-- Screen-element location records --
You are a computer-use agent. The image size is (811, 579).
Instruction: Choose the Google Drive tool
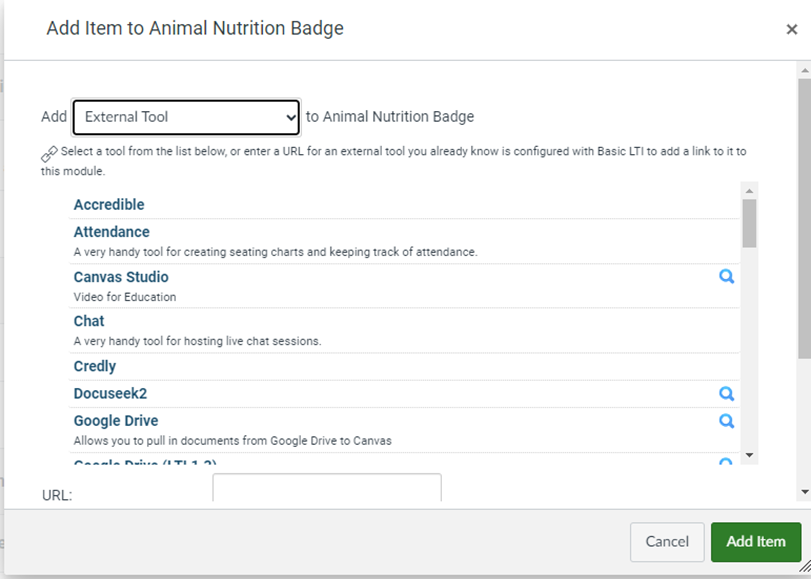tap(116, 421)
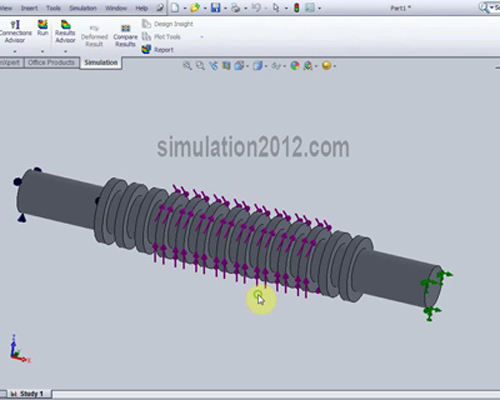
Task: Click the Run simulation icon
Action: coord(43,28)
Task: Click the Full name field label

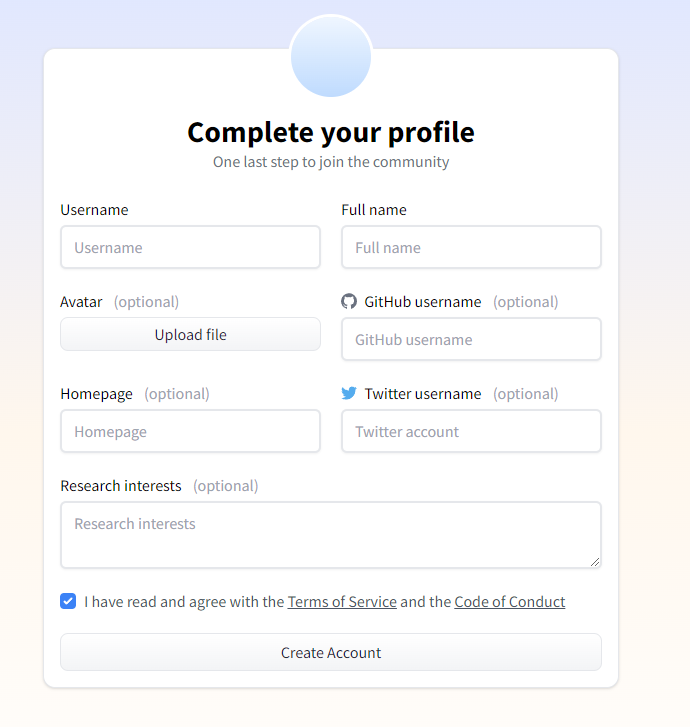Action: (374, 210)
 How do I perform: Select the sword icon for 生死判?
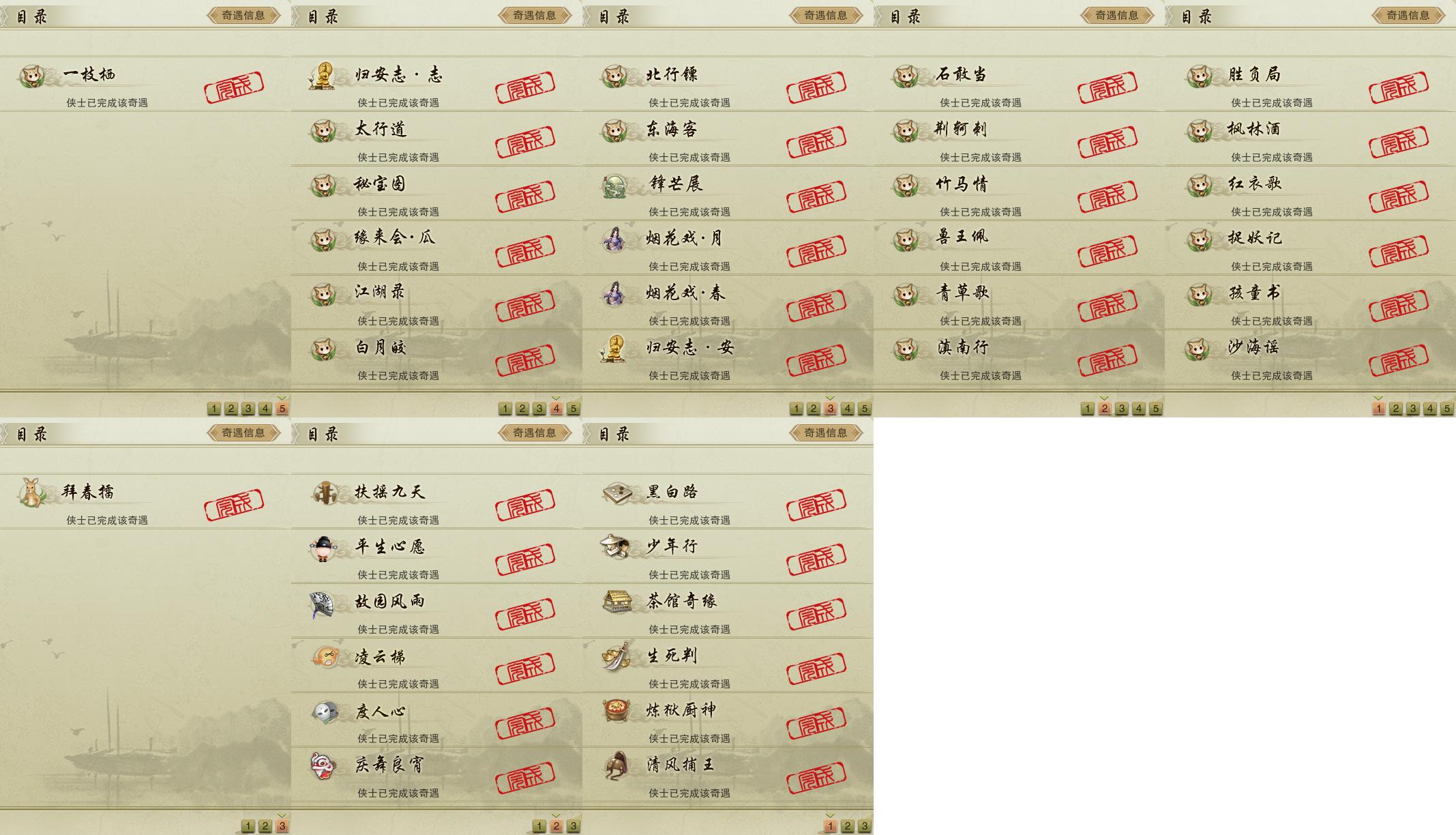(615, 656)
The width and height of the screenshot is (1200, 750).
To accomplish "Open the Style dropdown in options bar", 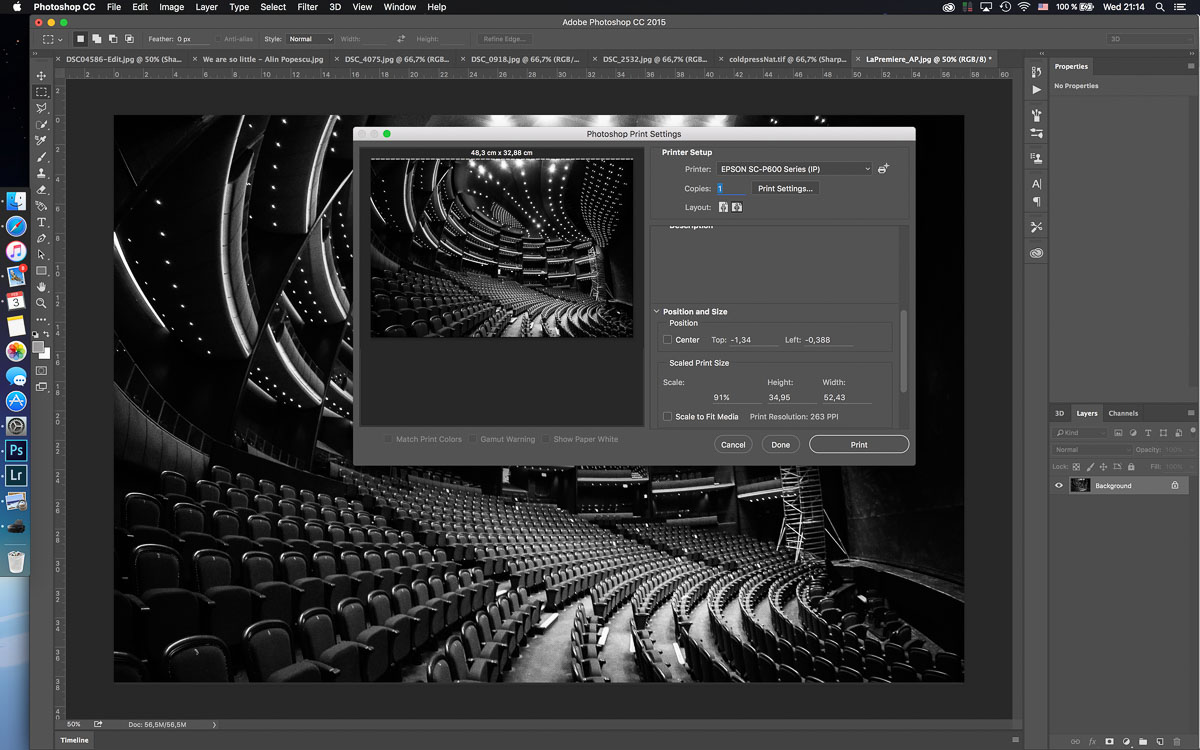I will pos(310,39).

-- Required work --
Reproduce the data verbatim from its first line through the line that contains "Action: (374, 210)", both ends included. Omit the pictures.

-- Output below --
You are a computer-use agent. The image size is (811, 579).
Instruction: Choose the Google Drive tool
tap(116, 421)
Task: Click the Run simulation icon
Action: coord(43,28)
Task: Click the Full name field label

Action: (374, 210)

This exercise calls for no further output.